**WHAT THE TASK ASKS:** Below are some records. Say in a single number how many of their lines include the word "Choose".

**SOURCE DATA:**

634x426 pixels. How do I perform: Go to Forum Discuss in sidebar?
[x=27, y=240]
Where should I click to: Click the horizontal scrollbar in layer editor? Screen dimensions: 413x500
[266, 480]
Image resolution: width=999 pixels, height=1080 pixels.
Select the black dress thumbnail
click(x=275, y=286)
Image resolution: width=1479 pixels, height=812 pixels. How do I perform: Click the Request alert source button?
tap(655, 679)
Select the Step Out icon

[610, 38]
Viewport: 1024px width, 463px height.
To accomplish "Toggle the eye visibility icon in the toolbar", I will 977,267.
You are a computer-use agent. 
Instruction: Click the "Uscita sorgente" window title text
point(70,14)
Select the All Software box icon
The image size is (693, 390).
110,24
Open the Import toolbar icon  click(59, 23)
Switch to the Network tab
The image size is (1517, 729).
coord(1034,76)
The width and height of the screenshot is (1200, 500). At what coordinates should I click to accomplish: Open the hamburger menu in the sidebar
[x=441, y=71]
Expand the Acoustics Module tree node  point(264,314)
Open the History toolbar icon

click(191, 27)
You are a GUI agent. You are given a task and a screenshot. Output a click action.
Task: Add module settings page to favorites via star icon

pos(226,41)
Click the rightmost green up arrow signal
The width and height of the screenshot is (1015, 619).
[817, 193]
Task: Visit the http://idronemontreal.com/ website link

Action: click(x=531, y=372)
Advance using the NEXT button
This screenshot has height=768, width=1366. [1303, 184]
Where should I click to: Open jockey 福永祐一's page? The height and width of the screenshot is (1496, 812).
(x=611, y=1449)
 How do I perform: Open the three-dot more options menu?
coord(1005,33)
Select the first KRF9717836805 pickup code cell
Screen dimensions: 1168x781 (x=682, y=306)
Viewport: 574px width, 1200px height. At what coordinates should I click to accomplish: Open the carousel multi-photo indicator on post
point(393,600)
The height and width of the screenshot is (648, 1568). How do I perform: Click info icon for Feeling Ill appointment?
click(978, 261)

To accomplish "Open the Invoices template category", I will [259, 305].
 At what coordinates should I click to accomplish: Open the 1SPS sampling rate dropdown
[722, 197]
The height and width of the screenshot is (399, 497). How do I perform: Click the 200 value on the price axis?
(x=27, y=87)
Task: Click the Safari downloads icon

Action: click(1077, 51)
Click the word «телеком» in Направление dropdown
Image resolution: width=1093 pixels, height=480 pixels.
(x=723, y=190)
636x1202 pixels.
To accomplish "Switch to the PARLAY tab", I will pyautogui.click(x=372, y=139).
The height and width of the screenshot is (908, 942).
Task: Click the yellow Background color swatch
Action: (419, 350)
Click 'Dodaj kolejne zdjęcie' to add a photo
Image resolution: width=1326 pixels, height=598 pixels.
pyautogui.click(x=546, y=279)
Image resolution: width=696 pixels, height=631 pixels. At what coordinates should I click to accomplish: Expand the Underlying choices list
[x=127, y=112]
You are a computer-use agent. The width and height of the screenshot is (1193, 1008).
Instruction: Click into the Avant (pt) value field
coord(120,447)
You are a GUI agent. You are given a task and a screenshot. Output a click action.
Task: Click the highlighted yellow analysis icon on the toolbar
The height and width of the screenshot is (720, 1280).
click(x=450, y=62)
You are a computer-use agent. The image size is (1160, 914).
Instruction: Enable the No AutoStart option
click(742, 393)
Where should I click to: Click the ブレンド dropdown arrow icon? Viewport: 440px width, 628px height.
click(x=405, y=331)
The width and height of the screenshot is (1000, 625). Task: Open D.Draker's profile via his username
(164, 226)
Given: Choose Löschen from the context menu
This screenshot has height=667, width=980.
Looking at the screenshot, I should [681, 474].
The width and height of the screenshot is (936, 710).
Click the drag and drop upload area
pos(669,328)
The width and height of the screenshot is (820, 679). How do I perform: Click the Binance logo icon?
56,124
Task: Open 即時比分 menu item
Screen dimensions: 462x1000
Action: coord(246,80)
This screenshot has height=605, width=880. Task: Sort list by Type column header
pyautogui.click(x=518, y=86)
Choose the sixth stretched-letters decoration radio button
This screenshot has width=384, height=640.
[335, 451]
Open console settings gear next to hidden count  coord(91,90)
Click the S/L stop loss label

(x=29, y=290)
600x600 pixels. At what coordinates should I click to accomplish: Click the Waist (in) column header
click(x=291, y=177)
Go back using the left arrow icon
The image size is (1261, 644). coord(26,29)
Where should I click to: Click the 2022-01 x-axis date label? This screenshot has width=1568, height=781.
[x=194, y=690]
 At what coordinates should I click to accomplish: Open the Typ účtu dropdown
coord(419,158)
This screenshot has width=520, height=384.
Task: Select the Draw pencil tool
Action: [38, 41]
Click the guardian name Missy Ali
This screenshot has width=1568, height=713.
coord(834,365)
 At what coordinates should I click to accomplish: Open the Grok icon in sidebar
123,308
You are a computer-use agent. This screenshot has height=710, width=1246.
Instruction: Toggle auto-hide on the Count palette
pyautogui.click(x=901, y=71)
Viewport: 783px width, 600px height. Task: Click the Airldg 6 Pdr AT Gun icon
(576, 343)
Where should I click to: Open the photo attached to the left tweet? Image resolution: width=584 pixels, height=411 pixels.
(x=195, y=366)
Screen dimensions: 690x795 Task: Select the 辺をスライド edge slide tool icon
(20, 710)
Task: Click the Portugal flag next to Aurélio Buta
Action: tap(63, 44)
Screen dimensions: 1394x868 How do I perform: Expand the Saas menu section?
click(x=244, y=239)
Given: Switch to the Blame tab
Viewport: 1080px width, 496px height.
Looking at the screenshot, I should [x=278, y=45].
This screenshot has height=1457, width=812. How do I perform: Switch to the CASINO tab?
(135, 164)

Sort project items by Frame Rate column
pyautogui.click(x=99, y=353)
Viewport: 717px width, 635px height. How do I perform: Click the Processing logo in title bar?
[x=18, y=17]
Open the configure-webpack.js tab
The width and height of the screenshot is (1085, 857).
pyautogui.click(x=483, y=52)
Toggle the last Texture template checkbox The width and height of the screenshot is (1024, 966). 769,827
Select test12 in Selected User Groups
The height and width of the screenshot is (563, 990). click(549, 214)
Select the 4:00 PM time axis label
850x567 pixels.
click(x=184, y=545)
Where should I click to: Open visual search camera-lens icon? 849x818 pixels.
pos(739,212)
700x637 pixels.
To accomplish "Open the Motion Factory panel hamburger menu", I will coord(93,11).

**ANSWER BELOW:** 2